--- Page extract ---

NOTE 2 -      RELATED PARTY TRANSACTIONS (Continued)

              Professional services expense amounting to $1,050,000 was recorded
              in the consolidated statement of operations for the nine month
              period ended September 30, 2003 related to this transaction based
              on the market price of the common stock on the date of issuance.
              As a result of these transactions, the individual owns a
              significant portion of the Company's outstanding common stock, and
              as such, is considered to be a related party. Dr. Peskin was
              appointed as the Company's CEO on July 14, 2003, and resigned from
              this position on August 21, 2003.

              On June 19, 2003, the Company entered into consulting agreements
              with, Richard Dwyer and his brother, Mathew Dwyer. The consulting
              agreements provide for strategic planning services, and services
              relating to the identification, evaluation, structuring,
              negotiation, and closing of business acquisitions, and have a term
              of six months. In exchange for their services, the Company issued
              warrants to purchase 2,500,000 shares of common stock. The
              warrants have an exercise price of $0.03 per share and expire one
              year from the date of issuance. Of the 2,500,000 warrants,
              1,800,000 were exercisable immediately. The balance, warrants to
              purchase 700,000 shares of common stock, will vest on October 1,
              2003. Based on an exercise price of $0.03 per share, a current
              trading price of $0.36 per share, volatility of 397.8%, and a risk
              free interest rate of 3.45%, the warrants have a fair value of
              $0.36 per share, or $889,724 in total. Richard Dwyer was appointed
              as CEO of the Company on August 21, 2003. As such, his consulting
              agreement was terminated, and the entire value of the warrants
              issued to him were expensed in the current period. Professional
              services expense amounting to $640,601 was recorded in the
              consolidated statement of operations for the six month period
              ended June 30, 2003 related to these transactions. The balance, of
              $249,123 was recorded as expense during the three months ended
              September 30, 2003, as the term of Mathew Dwyer's agreement has
              expired and as his warrants have fully vested. Due to Richard
              Dwyer's appointment as CEO, and his relationship to Mathew Dwyer,
              both are considered to be related parties.

              During the nine months ended September 30, 2003, shareholders and
              board members have advanced the Company $48,522 in cash for
              operating expenses. The advances are considered to be short-term
              in nature and are not accruing interest. As of September 30, 2003,
              the Company has repaid $13,416 of the advances, leaving a related
              party loan balance of $35,106.

              During the nine months ended September 30, 2003 officers of the
              Company's wholly-owned subsidiary, Kina'Ole, and significant
              shareholders of the Company advanced the Kina'Ole $57,109 in cash.
              The advances were expected to be repaid upon the completion and
              sale of certain projects under construction, which was expected to
              be within the next twelve months. As the advances were short-term
              in nature, no interest was being charged or accrued. This
              obligation was transferred to the buyers of Kina'Ole on September
              30, 2003. See Note 7.

              On July 1, 2003, Richard Dwyer and Mathew Dwyer exercised warrants
              to purchase 1,600,000 shares of common stock in exchange for
              $48,000 in cash.




                                       12


                      TOTAL IDENTITY CORP. AND SUBSIDIARIES
                          (Formerly TMI HOLDINGS, INC.)

---

_Short exercise a_: Quote the entries from the line containing "1080x508 pixels. How" through the last entry, including both ends. Leave out the pictures.
The financial note and the entries have nothing to do with each other.

--- Dataset extract ---

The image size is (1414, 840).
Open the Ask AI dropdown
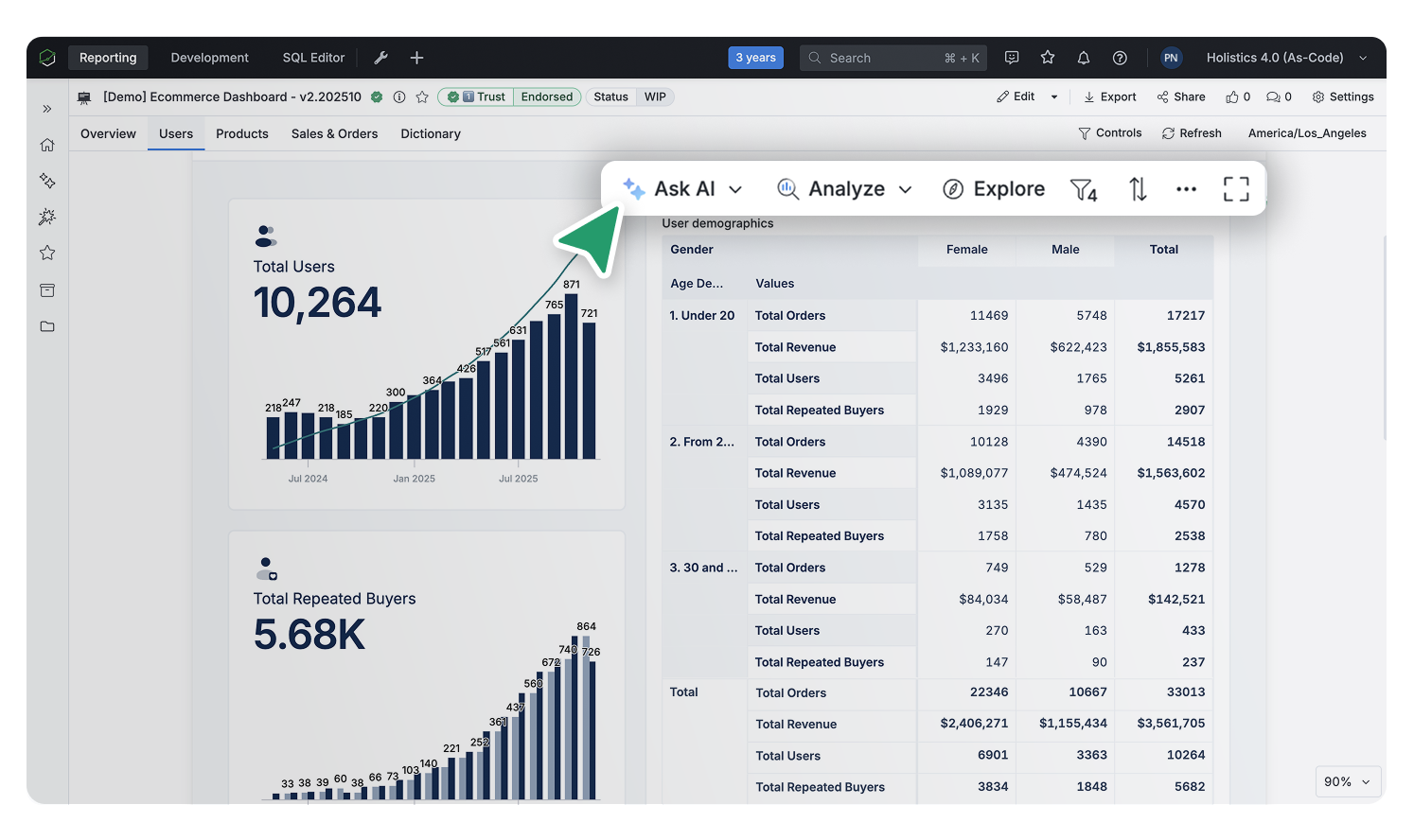(x=682, y=189)
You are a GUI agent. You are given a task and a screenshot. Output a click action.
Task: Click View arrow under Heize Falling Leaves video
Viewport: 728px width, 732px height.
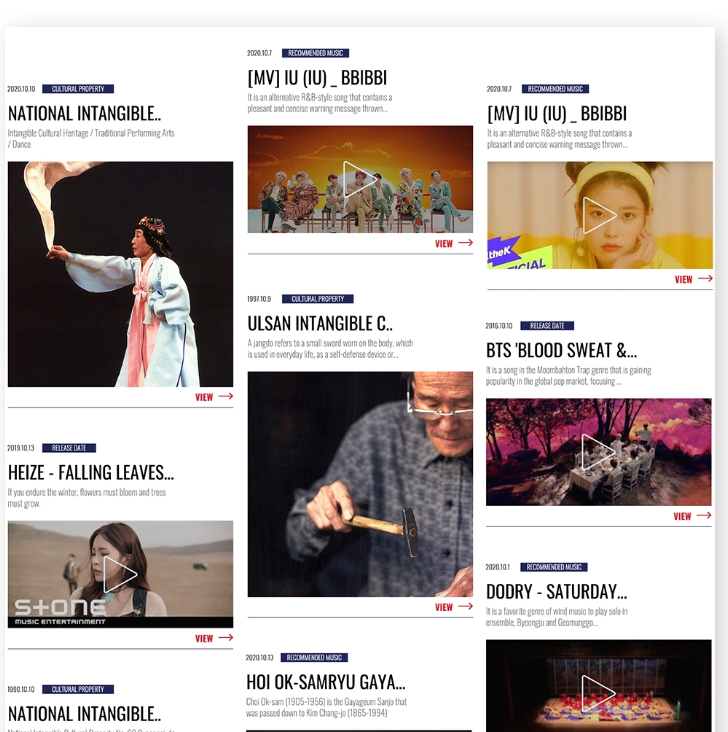pos(214,638)
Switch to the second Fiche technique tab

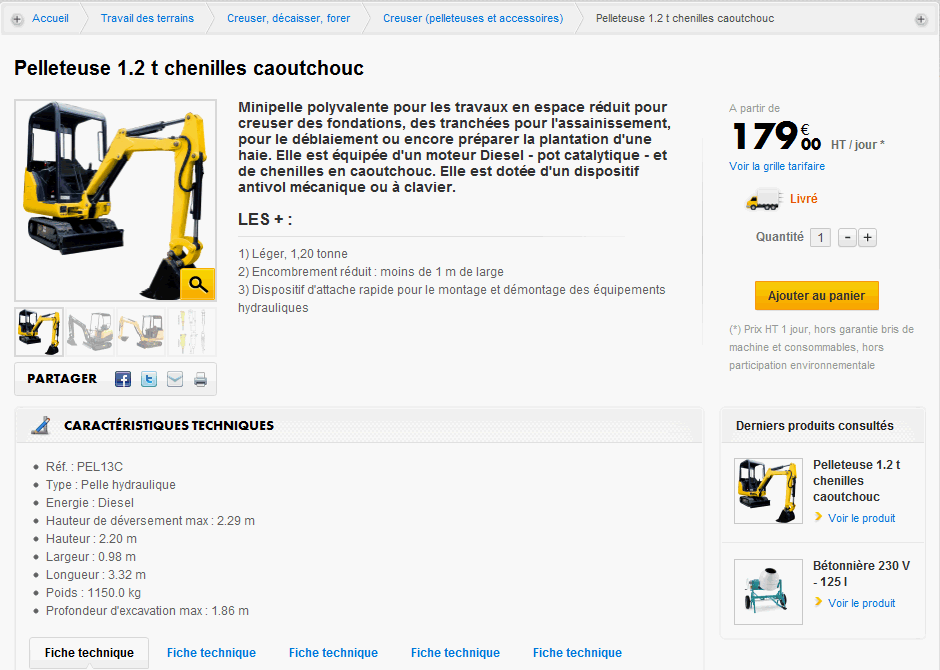click(x=211, y=653)
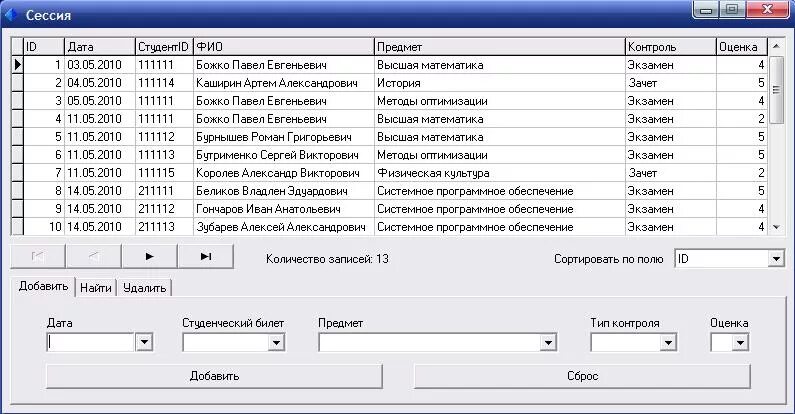This screenshot has width=795, height=414.
Task: Expand the Предмет dropdown list
Action: pos(548,343)
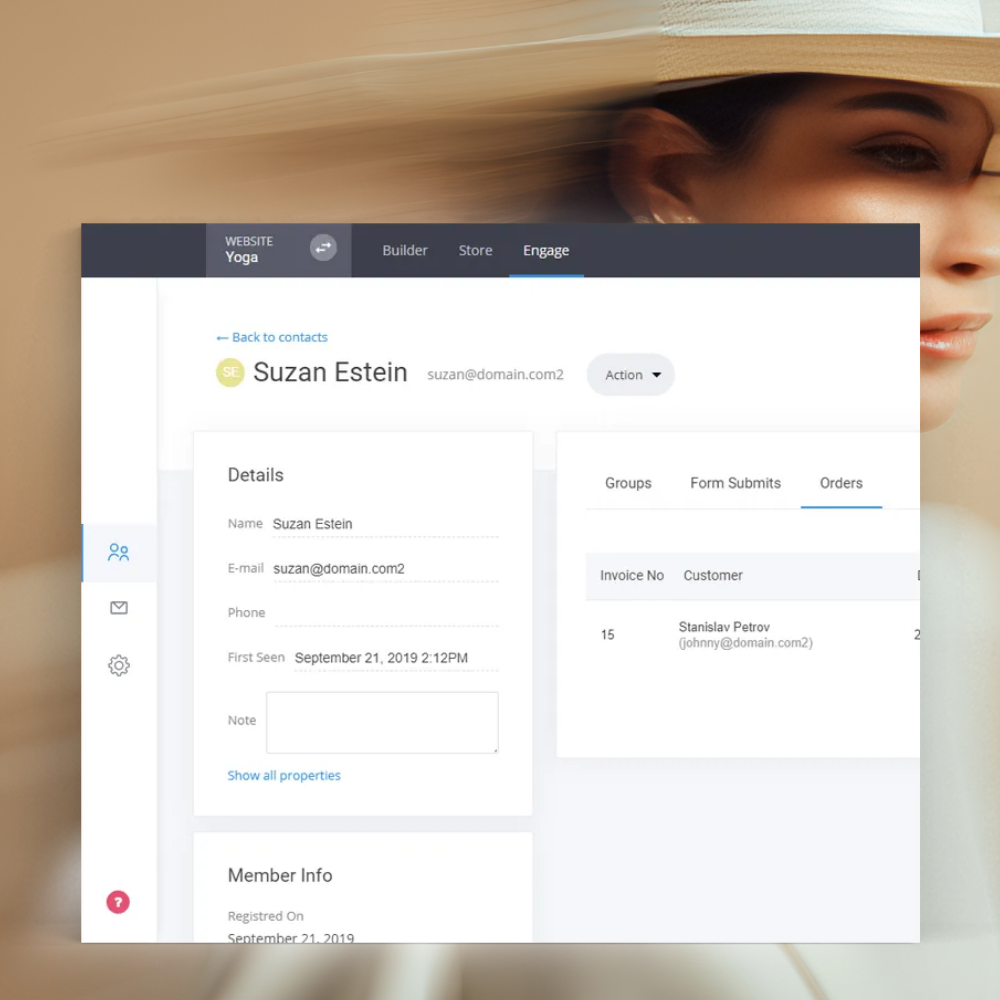Viewport: 1000px width, 1000px height.
Task: Switch to the Form Submits tab
Action: [x=735, y=483]
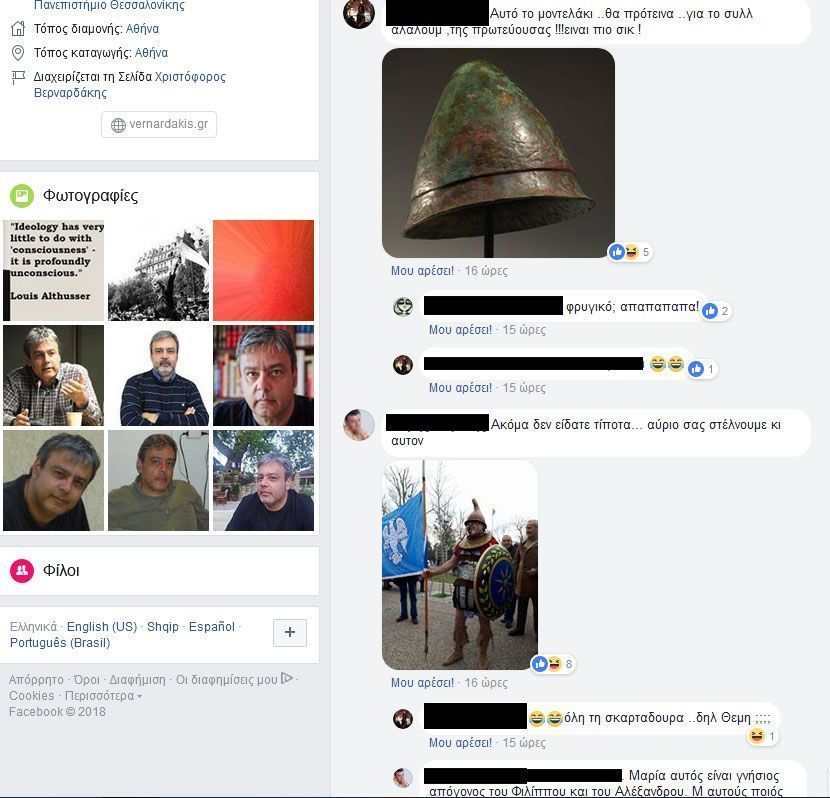Open the vernardakis.gr website button
This screenshot has height=798, width=830.
(159, 124)
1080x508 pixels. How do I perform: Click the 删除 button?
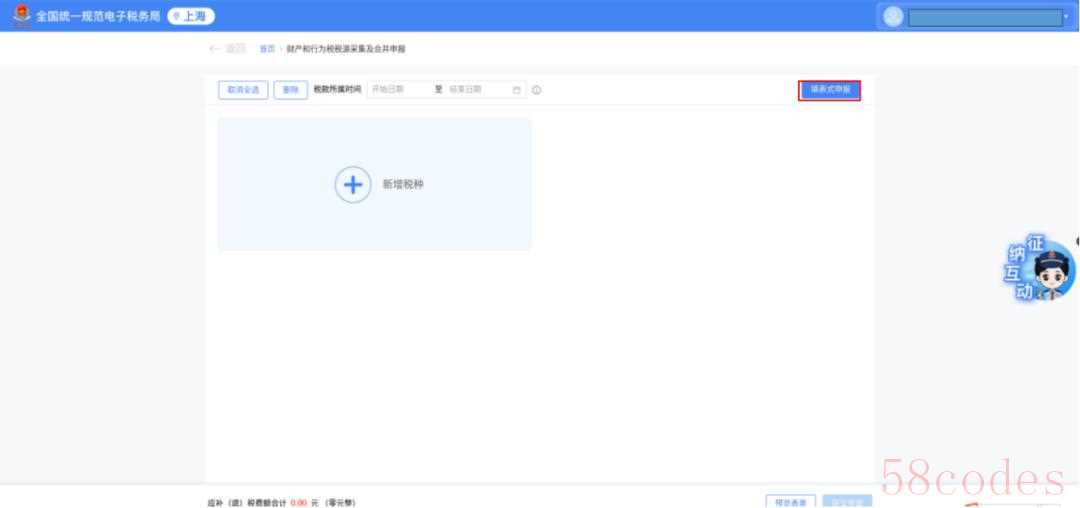coord(290,90)
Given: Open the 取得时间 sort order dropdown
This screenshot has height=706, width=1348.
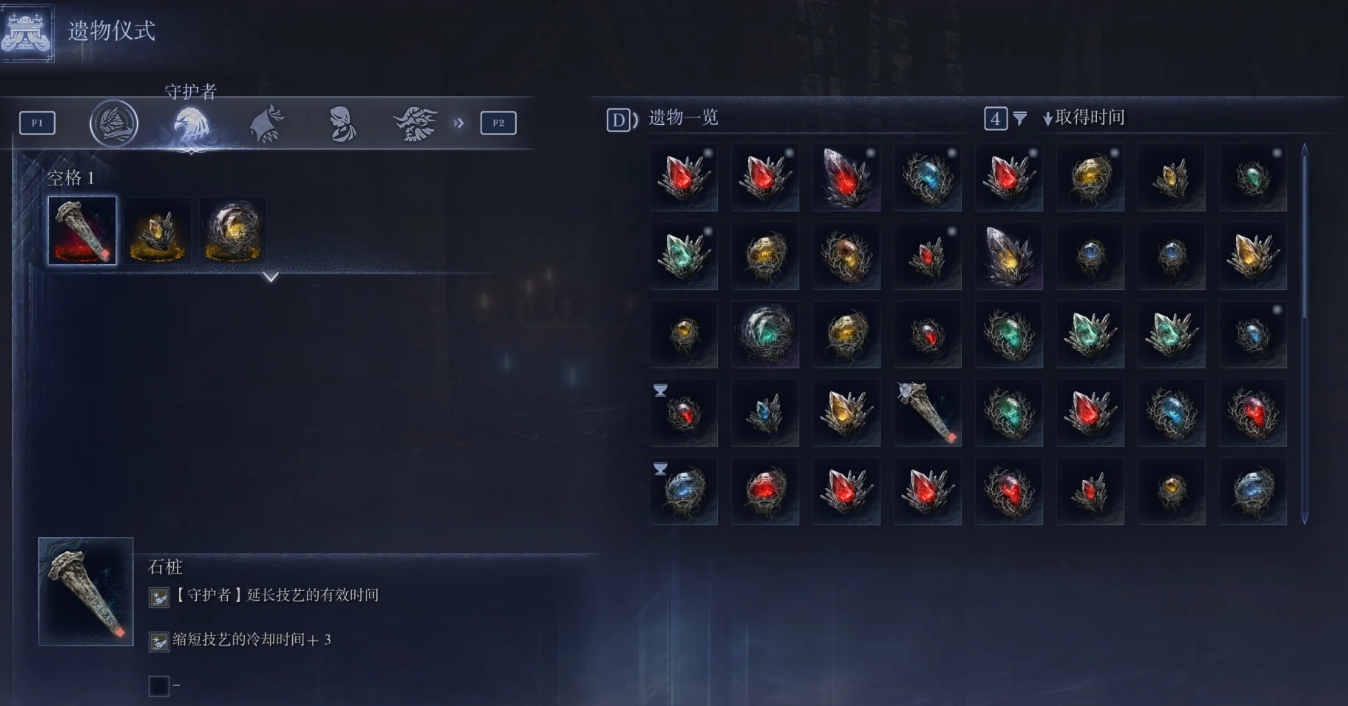Looking at the screenshot, I should point(1084,118).
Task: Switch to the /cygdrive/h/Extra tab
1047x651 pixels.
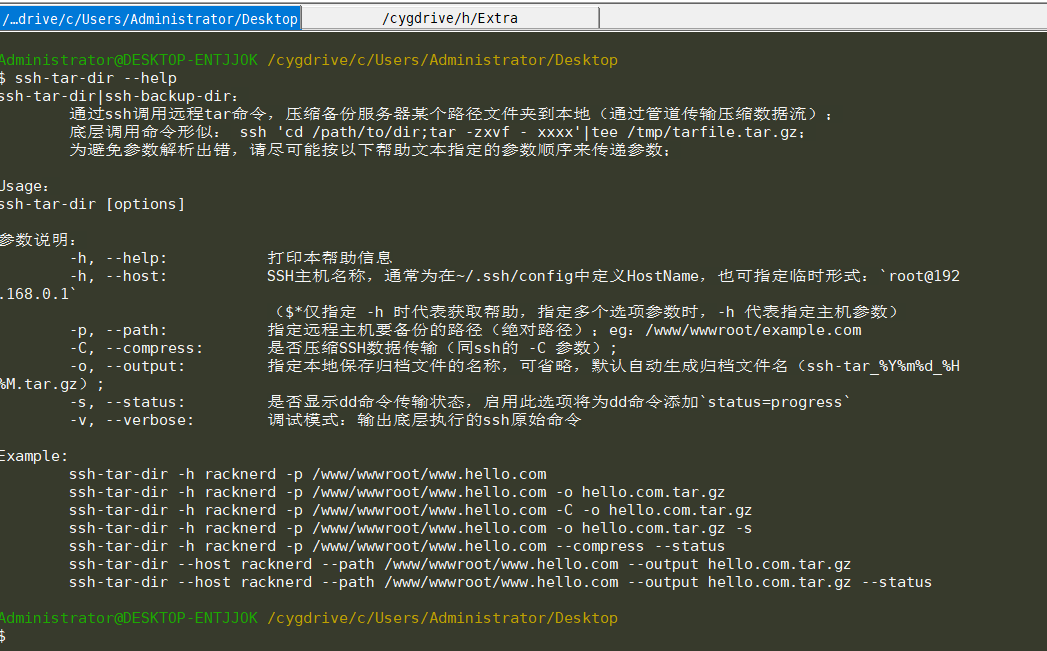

---

_Short exercise b_: Extend the financial note on related party transactions from its last line.

_Exercise result a_:
1080x508 pixels. How do I perform: Click the 删除 button?
coord(290,90)
Given: Open the 取得时间 sort order dropdown
This screenshot has height=706, width=1348.
Looking at the screenshot, I should point(1084,118).
Task: Switch to the /cygdrive/h/Extra tab
1047x651 pixels.

_Exercise result b_:
                 Notes to the Consolidated Financial Statements
                    September 30, 2003 and December 31, 2002


NOTE 4 -      OTHER SIGNIFICANT EVENTS

              Stock Split

              Effective January 27, 2003, the Company's Board of Directors
              approved a 1 for 10 reverse split of the Company's issued and
              outstanding common stock as well as a 1 for 10 reverse split of
              the number of authorized shares of common stock. As a result of
              the splitting of the issued and outstanding and authorized shares,
              the par value of the Company's stock was inversely increased by
              the same ratio, from $0.01 per share to $0.10 per share. The
              effect of the reverse stock split has been retroactively reflected
              in the consolidated financial statements for all periods
              presented.

              Increase in the Number of Authorized Common Shares Outstanding

              On May 2, 2003, the Company's Board of Directors approved an
              amendment to the Company's articles of incorporation that
              increased the authorized number of common shares outstanding from
              1,500,000 to 30,000,000. The amendment also decreased the par
              value of the Company's common stock from $0.10 to $0.01, the
              pre-split and historical par value. The effect of the decrease in
              par value has been retroactively reflected in the consolidated
              financial statements for all periods presented.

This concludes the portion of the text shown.